── EXCERPTED RECORDS

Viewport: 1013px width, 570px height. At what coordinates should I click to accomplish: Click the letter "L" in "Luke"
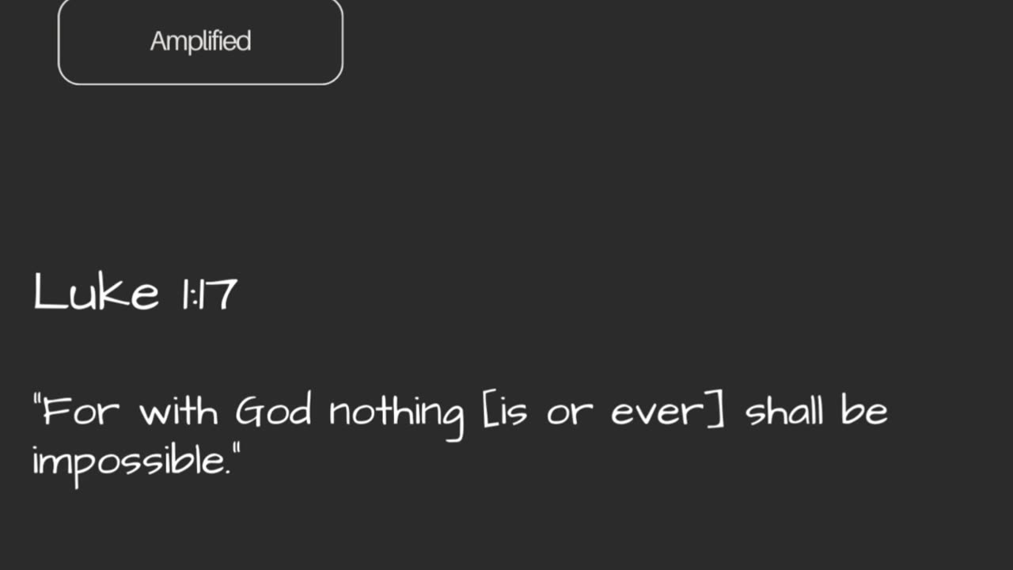pos(45,291)
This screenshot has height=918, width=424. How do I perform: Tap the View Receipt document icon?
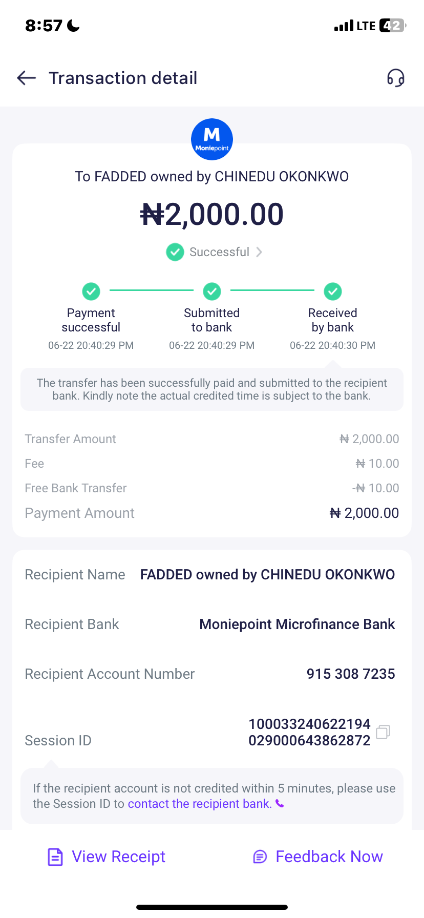coord(55,857)
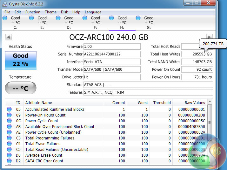Click status orb for Power-On Hours Count
The width and height of the screenshot is (227, 170).
[9, 115]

────

DIRECTIONS | When you repeat the material above, keep every word exact and leave out the pictures.

SOLUTION TO THE PROBLEM |
Viewport: 1013px width, 570px height. At what coordinates should I click to accomplish: Click the letter "L" in "Luke"
pos(45,291)
This screenshot has height=918, width=424. How do I perform: Tap the View Receipt document icon?
coord(55,857)
Click status orb for Power-On Hours Count
The width and height of the screenshot is (227, 170).
[9, 115]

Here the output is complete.